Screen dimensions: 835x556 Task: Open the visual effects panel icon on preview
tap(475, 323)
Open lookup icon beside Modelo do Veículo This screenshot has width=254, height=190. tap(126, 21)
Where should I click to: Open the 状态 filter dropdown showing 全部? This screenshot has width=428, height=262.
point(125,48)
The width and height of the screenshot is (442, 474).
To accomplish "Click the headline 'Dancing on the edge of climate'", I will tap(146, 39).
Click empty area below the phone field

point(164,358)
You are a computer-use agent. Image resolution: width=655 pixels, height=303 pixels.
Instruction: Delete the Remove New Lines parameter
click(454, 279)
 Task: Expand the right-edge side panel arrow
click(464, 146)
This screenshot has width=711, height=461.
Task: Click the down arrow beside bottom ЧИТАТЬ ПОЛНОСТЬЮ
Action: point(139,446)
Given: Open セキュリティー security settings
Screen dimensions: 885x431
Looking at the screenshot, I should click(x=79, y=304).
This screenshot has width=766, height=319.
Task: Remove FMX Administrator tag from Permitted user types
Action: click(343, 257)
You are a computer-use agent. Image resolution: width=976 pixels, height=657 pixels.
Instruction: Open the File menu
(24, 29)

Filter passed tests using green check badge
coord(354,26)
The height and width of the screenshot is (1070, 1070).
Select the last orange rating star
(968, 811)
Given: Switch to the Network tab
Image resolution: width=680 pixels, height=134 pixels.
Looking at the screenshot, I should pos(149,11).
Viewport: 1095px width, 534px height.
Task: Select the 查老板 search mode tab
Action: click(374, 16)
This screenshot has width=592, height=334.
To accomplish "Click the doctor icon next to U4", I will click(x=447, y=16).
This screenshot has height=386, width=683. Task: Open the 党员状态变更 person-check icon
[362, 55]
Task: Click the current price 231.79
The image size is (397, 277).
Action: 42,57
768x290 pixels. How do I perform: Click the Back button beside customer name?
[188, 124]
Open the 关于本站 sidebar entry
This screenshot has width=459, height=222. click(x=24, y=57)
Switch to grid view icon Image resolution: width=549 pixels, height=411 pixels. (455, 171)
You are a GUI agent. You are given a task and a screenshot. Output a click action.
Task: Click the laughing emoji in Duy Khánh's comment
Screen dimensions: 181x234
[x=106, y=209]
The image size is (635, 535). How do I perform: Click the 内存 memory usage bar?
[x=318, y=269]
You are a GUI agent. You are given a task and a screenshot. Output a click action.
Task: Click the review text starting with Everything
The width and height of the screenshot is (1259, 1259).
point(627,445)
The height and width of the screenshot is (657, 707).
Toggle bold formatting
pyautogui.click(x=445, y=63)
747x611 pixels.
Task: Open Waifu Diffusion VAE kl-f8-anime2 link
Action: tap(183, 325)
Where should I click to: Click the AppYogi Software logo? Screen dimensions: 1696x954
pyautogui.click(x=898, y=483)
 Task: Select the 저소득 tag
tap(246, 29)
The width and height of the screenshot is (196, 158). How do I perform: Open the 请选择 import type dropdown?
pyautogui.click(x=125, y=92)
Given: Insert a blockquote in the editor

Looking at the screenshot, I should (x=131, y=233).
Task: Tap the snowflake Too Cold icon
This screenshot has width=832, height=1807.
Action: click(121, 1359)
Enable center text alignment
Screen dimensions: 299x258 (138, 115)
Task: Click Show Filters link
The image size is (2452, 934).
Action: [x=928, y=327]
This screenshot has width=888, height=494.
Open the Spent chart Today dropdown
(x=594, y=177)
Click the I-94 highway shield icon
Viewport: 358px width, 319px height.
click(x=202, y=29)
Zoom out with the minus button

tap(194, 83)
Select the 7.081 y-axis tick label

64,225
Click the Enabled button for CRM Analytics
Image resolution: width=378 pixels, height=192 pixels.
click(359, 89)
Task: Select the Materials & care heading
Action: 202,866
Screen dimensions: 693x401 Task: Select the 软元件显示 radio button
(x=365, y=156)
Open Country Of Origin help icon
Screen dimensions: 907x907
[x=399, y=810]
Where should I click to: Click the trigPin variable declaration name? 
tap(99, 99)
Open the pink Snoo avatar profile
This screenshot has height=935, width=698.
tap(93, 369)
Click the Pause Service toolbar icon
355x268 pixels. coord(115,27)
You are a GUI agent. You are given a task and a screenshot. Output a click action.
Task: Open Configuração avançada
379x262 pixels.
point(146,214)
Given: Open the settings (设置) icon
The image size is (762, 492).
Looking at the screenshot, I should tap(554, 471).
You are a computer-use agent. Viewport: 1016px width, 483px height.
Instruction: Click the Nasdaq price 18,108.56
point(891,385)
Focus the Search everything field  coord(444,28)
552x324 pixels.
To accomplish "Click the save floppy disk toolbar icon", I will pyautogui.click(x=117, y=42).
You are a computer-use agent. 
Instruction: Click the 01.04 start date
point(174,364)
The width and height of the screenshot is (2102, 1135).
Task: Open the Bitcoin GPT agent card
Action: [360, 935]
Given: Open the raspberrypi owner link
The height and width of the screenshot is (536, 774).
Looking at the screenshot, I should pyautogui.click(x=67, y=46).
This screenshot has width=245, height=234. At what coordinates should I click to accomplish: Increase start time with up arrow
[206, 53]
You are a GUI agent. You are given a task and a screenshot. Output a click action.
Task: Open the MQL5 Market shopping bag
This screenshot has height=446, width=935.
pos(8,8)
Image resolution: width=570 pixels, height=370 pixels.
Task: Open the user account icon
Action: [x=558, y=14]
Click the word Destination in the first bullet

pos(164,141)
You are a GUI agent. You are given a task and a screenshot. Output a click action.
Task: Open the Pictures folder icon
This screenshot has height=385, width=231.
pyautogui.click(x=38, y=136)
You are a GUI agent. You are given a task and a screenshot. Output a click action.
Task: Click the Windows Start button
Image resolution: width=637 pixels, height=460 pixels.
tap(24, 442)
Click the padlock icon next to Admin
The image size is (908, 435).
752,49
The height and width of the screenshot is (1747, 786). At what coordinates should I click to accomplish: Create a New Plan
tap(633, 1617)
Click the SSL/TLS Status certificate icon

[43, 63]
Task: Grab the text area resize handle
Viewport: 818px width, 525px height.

##########

§ **TASK DESCRIPTION**: The data above should be returned in full, exactly as written.

§ **RESPONSE BELOW**:
Screen dimensions: 835x556 Task: Open the visual effects panel icon on preview
tap(475, 323)
Open lookup icon beside Modelo do Veículo This screenshot has width=254, height=190. tap(126, 21)
Where should I click to: Open the 状态 filter dropdown showing 全部? This screenshot has width=428, height=262.
point(125,48)
The width and height of the screenshot is (442, 474).
To accomplish "Click the headline 'Dancing on the edge of climate'", I will tap(146, 39).
Click empty area below the phone field

point(164,358)
You are a computer-use agent. Image resolution: width=655 pixels, height=303 pixels.
Instruction: Delete the Remove New Lines parameter
click(454, 279)
 Task: Expand the right-edge side panel arrow
click(464, 146)
This screenshot has width=711, height=461.
Task: Click the down arrow beside bottom ЧИТАТЬ ПОЛНОСТЬЮ
Action: point(139,446)
Given: Open セキュリティー security settings
Screen dimensions: 885x431
Looking at the screenshot, I should click(x=79, y=304).
This screenshot has width=766, height=319.
Task: Remove FMX Administrator tag from Permitted user types
Action: click(343, 257)
You are a computer-use agent. Image resolution: width=976 pixels, height=657 pixels.
Instruction: Open the File menu
(24, 29)

Filter passed tests using green check badge
coord(354,26)
The height and width of the screenshot is (1070, 1070).
Select the last orange rating star
(968, 811)
Given: Switch to the Network tab
Image resolution: width=680 pixels, height=134 pixels.
Looking at the screenshot, I should pos(149,11).
Viewport: 1095px width, 534px height.
Task: Select the 查老板 search mode tab
Action: click(374, 16)
This screenshot has width=592, height=334.
To accomplish "Click the doctor icon next to U4", I will click(x=447, y=16).
This screenshot has height=386, width=683. Task: Open the 党员状态变更 person-check icon
[362, 55]
Task: Click the current price 231.79
The image size is (397, 277).
Action: 42,57
768x290 pixels. How do I perform: Click the Back button beside customer name?
[188, 124]
Open the 关于本站 sidebar entry
This screenshot has width=459, height=222. click(x=24, y=57)
Switch to grid view icon Image resolution: width=549 pixels, height=411 pixels. (455, 171)
You are a GUI agent. You are given a task and a screenshot. Output a click action.
Task: Click the laughing emoji in Duy Khánh's comment
Screen dimensions: 181x234
[x=106, y=209]
The image size is (635, 535). How do I perform: Click the 内存 memory usage bar?
[x=318, y=269]
You are a GUI agent. You are given a task and a screenshot. Output a click action.
Task: Click the review text starting with Everything
The width and height of the screenshot is (1259, 1259).
point(627,445)
The height and width of the screenshot is (657, 707).
Toggle bold formatting
pyautogui.click(x=445, y=63)
747x611 pixels.
Task: Open Waifu Diffusion VAE kl-f8-anime2 link
Action: tap(183, 325)
Where should I click to: Click the AppYogi Software logo? Screen dimensions: 1696x954
pyautogui.click(x=898, y=483)
 Task: Select the 저소득 tag
tap(246, 29)
The width and height of the screenshot is (196, 158). How do I perform: Open the 请选择 import type dropdown?
pyautogui.click(x=125, y=92)
Given: Insert a blockquote in the editor

Looking at the screenshot, I should (x=131, y=233).
Task: Tap the snowflake Too Cold icon
This screenshot has width=832, height=1807.
Action: click(121, 1359)
Enable center text alignment
Screen dimensions: 299x258 (138, 115)
Task: Click Show Filters link
The image size is (2452, 934).
Action: [x=928, y=327]
This screenshot has width=888, height=494.
Open the Spent chart Today dropdown
(x=594, y=177)
Click the I-94 highway shield icon
Viewport: 358px width, 319px height.
click(x=202, y=29)
Zoom out with the minus button

tap(194, 83)
Select the 7.081 y-axis tick label

64,225
Click the Enabled button for CRM Analytics
Image resolution: width=378 pixels, height=192 pixels.
click(359, 89)
Task: Select the Materials & care heading
Action: 202,866
Screen dimensions: 693x401 Task: Select the 软元件显示 radio button
(x=365, y=156)
Open Country Of Origin help icon
Screen dimensions: 907x907
[x=399, y=810]
Where should I click to: Click the trigPin variable declaration name? 
tap(99, 99)
Open the pink Snoo avatar profile
This screenshot has height=935, width=698.
tap(93, 369)
Click the Pause Service toolbar icon
355x268 pixels. coord(115,27)
You are a GUI agent. You are given a task and a screenshot. Output a click action.
Task: Open Configuração avançada
379x262 pixels.
point(146,214)
Given: Open the settings (设置) icon
The image size is (762, 492).
Looking at the screenshot, I should tap(554, 471).
You are a computer-use agent. Viewport: 1016px width, 483px height.
Instruction: Click the Nasdaq price 18,108.56
point(891,385)
Focus the Search everything field  coord(444,28)
552x324 pixels.
To accomplish "Click the save floppy disk toolbar icon", I will pyautogui.click(x=117, y=42).
You are a computer-use agent. 
Instruction: Click the 01.04 start date
point(174,364)
The width and height of the screenshot is (2102, 1135).
Task: Open the Bitcoin GPT agent card
Action: [360, 935]
Given: Open the raspberrypi owner link
The height and width of the screenshot is (536, 774).
Looking at the screenshot, I should pyautogui.click(x=67, y=46).
This screenshot has width=245, height=234. At what coordinates should I click to accomplish: Increase start time with up arrow
[206, 53]
You are a GUI agent. You are given a task and a screenshot. Output a click action.
Task: Open the MQL5 Market shopping bag
This screenshot has height=446, width=935.
pos(8,8)
Image resolution: width=570 pixels, height=370 pixels.
Task: Open the user account icon
Action: [x=558, y=14]
Click the word Destination in the first bullet

pos(164,141)
You are a GUI agent. You are given a task and a screenshot. Output a click action.
Task: Open the Pictures folder icon
This screenshot has height=385, width=231.
pyautogui.click(x=38, y=136)
You are a GUI agent. You are given a task and a screenshot. Output a click action.
Task: Click the Windows Start button
Image resolution: width=637 pixels, height=460 pixels.
tap(24, 442)
Click the padlock icon next to Admin
The image size is (908, 435).
752,49
The height and width of the screenshot is (1747, 786). At what coordinates should I click to accomplish: Create a New Plan
tap(633, 1617)
Click the SSL/TLS Status certificate icon

[43, 63]
Task: Grab the text area resize handle
Viewport: 818px width, 525px height.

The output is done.